Page MenuHomePhabricator

Enabling CORS for raw file URLs
Closed, DuplicatePublic

Description

In the Web2Cit project, we host some JSON schema files in the Gitlab repository.

We would like these files to be accessible from online JSON editors, to make it easier for our users to edit JSON files following these schemas.

However, that doesn't seem possible because the Gitlab server is not sending a Access-Control-Allow-Origin: * in the response.

This has been requested upstream, but it hasn't been resolved yet. In the meantime, using external services has been proposed as a workaround, such as https://raw.githack.com/, https://statically.io/. However, these do not work for the Wikimedia instance of Gitlab.

Would it make sense implementing this in Wikimedia's Gitlab? Or would there be a workaround, other than deploying these files to a separate domain using Gitlab CI?

Event Timeline

Just adding that as a workaround I configured mirroring the repository to Github and I'm using Github raw file URLs for now, which do support CORS. For example: https://raw.githubusercontent.com/web2cit/w2c-core/main/schema/templates.schema.json

sbassett subscribed.

Tagging Release-Engineering-Team for review. I think there's maybe two security questions here:

  1. Is Wikimedia's Gitlab installation designed to function as a CDN like github's? Or is that a potential Vuln-DoS? That's a question for Release Engineering, as they are the ostensible maintainers of that system.
  2. Is there any way to mitigate the possibility of nefarious or erroneous json config files being introduced into this repository? That really ends up being a question of what safety profile maintainers of a repository like this are comfortable with. I assume some level of permissions, code-review and automated tests are established for this repository, which should prevent most scenarios concerning malicious versions of a hosted config file being accidentally or intentionally introduced.
brennen subscribed.

Is Wikimedia's Gitlab installation designed to function as a CDN like github's? Or is that a potential Vuln-DoS? That's a questions Release Engineering, as they are the ostensible maintainers of that system.

Not consciously, really. That's not to say that it would necessarily be a bad idea, but I don't really think we've factored it in to the current buildout and it's not in the scope of our current focus on just replacing Gerrit & CI.

I'll confess that I'm uncertain whether there are dangerous implications to the Access-Control-Allow-Origin header here.

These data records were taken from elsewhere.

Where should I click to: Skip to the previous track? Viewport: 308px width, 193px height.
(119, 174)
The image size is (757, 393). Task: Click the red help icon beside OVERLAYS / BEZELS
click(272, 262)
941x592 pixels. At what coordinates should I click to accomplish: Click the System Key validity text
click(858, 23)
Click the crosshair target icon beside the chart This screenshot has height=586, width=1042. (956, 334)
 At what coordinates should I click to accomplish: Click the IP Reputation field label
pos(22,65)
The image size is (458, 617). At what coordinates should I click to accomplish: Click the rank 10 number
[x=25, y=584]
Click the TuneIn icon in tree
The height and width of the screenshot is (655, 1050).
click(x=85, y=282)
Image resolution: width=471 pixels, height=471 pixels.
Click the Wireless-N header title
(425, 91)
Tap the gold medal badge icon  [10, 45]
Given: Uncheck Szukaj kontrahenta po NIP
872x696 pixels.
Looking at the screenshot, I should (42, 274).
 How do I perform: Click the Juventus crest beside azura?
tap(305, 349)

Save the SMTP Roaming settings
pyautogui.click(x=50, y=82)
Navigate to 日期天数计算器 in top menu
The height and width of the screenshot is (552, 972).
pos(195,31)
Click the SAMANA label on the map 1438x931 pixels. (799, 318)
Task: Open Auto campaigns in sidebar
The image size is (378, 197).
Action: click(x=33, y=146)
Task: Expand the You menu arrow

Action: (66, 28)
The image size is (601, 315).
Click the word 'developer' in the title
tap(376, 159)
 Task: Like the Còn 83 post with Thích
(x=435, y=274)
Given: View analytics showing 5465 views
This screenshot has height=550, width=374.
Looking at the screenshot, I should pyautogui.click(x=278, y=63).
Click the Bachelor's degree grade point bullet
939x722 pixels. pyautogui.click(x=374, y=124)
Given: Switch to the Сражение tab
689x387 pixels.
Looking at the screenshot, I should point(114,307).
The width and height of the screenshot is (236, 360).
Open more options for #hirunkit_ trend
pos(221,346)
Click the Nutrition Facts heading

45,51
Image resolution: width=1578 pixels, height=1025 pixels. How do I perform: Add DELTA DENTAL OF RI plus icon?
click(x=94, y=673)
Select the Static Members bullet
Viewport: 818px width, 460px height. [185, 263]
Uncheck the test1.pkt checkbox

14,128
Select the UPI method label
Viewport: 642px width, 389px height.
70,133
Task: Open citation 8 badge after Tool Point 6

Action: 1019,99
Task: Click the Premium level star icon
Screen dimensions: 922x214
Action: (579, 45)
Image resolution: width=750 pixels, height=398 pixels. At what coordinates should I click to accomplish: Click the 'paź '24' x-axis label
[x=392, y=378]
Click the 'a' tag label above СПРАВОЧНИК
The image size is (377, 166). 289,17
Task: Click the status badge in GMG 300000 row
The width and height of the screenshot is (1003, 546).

I wonder if it might be better to just define a standard way of publishing static files to something actually intended as a CDN for this use case. Possibly relevant: T303546: Gitlab CI should be able to publish static html docs.

I'll confess that I'm uncertain whether there are dangerous implications to the Access-Control-Allow-Origin header here.

If we're talking read-only stuff with content-type: text/plain (I believe this is the case for all "raw" files in Gitlab), I don't think there should be any issues with setting Access-Control-Allow-Origin: *. Given the upstream link within the task description, that still does not appear to be a feature within Gitlab? I'd guess this might be possible though, with some manual config for nginx?

I wonder if it might be better to just define a standard way of publishing static files to something actually intended as a CDN for this use case. Possibly relevant: T303546: Gitlab CI should be able to publish static html docs.

Possibly, though I think doc.wikimedia.org still makes the most sense for that particular task, IMO. It might be worth using something like wmfusercontent.org (or a similar, new domain/server) to host gitlab-related raw content, as we do for Phabricator. That would provide for a bit more security/isolation and could be built to function as an intentional CDN.

It might be worth using something like wmfusercontent.org (or a similar, new domain/server) to host gitlab-related raw content, as we do for Phabricator. That would provide for a bit more security/isolation and could be built to function as an intentional CDN.

Tentatively at least, I like that approach.